Engineering Competence and The Digital Revolution

What new competencies are required for the digital revolution?

Competence saves lives. It recognises risk and opportunity and it supports innovation and productivity. Our global engineering workforce has competence. Every engineer has a unique blend of skills, knowledge and experience that they have assembled and developed during their lifetime. But is it the right competence for today and tomorrow?

The digital revolution is clearly upon us; we can see, hear and experience it in our daily lives. The pace of development seems exciting, yet alarming at times, and it will surely only increase. What new competencies are required to respond to this change? Are the old ones still relevant?

To answer those questions, let’s look first at the principles of competence management and then explore how it is affected by fast-paced technological change.

The fundamentals of competence management remain intact: decide what you are trying to achieve; determine the competencies required; choose people who have those competencies or train and develop people who don’t.

The whole process should be under-pinned with a sound understanding of risk; perhaps take a chance with competence when the risk is low but high-risk activities should be subjected to rigorous and systematic competence assurance.

The challenge now, is the rate of change. The process is the same, but it must be applied far more frequently. Any competence assurance or management system must therefore be very streamlined and easy to use.

In a digital world, the most fundamental ‘new’ competency required is the ability to share data, information and records digitally within a common data environment. As user interfaces become more intuitive, this becomes more about the process and discipline of data management than the technology itself.

Sharing digital information via networked devices (the internet of things), increases the risk of that information being accessed for malicious purposes. Today’s engineers must be competent enough to avoid data security issues and to understand the risks of cyber-attack to their systems, facilities and structures.

Another new competency is the ability to see and apply the potential in digital tools: 3D design tools and simulations allow the design and analysis of much more complex systems and structures; artificial intelligence and predictive analytics allow us to foresee and prevent harmful events before they happen and to optimise operations; virtual and augmented reality allow us to test the ergonomics of our designs with end users, positively influencing the human factors in operation and maintenance.

These new competencies don’t replace all the old ones though. Remembering that competence is a measure of skills, knowledge and experience it is important to recognise the value of experience. There is a risk that engineers develop a ‘computer says…’ mentality, accepting potentially disastrous computer-based design decisions due to an over-reliance on technology.
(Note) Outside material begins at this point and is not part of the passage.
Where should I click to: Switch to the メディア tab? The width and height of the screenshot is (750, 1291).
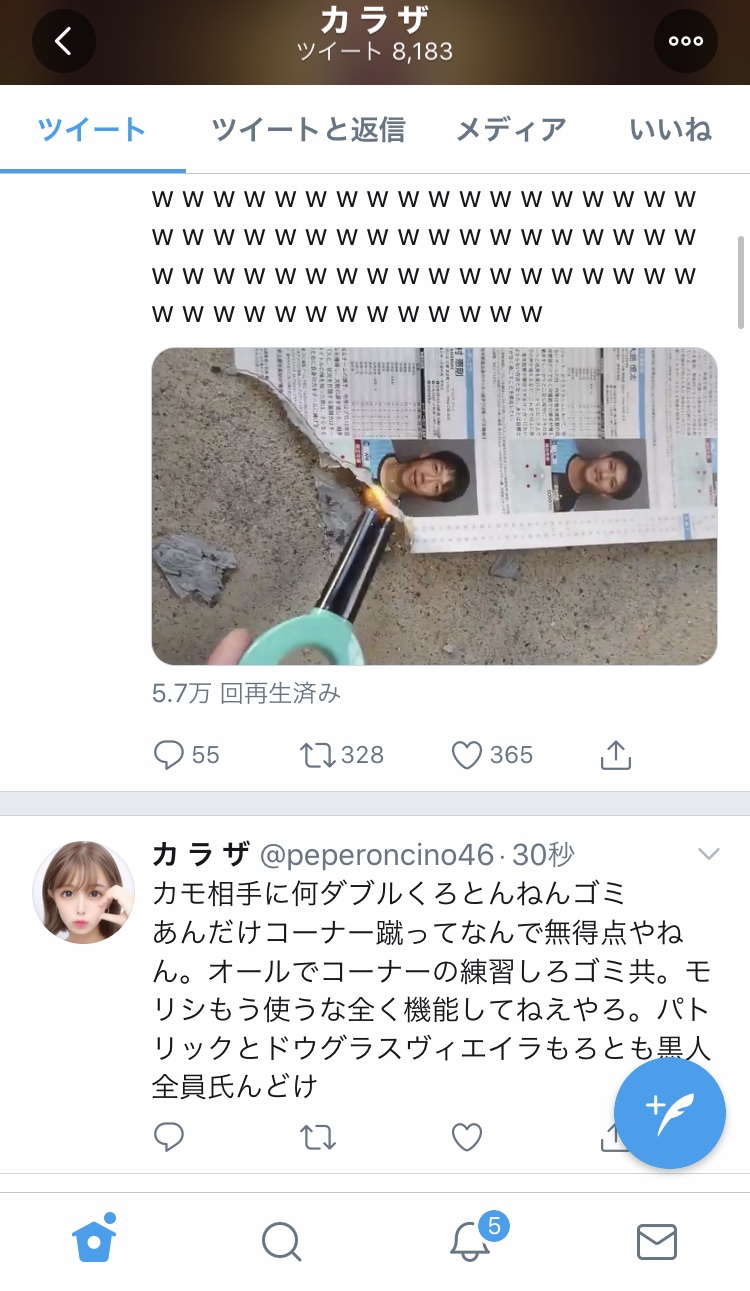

Fundamental engineering competencies are still very much required.

Interestingly, one new competence that is required for success in a digital world is the ability to look after the personal wellbeing of colleagues and oneself. It is very easy to remain connected to digital devices around the clock, exposing yourself to constant pressures without providing an opportunity to escape and build resilience. I wonder how many universities and employers seek to actively develop that competency.

Competence management is dynamic and situational. Inherent competence does not necessarily provide the required capability to undertake a task, particularly if it is in an unfamiliar setting or at an unfamiliar time or where only unfamiliar tools are available. The digital revolution is increasing the dynamics and making a bewildering array of tools available. One of the most important competencies required from any engineer is the ability to understand the limits of their own competence.

It is important not to spend too much time developing competencies in specific tools or technologies. Once the tool or technology becomes obsolete, the competency is redundant. A better approach would be to develop the ability to quickly embrace and apply new tools and technologies where they add value. Coupling this with practical competencies in engineering and problem solving will create the engineers we need for the future.

As previously discussed, competence management is dynamic and situational. To manage risk, an organisation should: decide what it wants to achieve; determine the competencies required and choose people who have those competencies or train and develop people who don’t. The digital revolution is bringing accelerated change. The most successful organisations will be those that create effective, dynamic competence assurance systems as well as people-development programmes that enable rapid adoption of new digital technologies.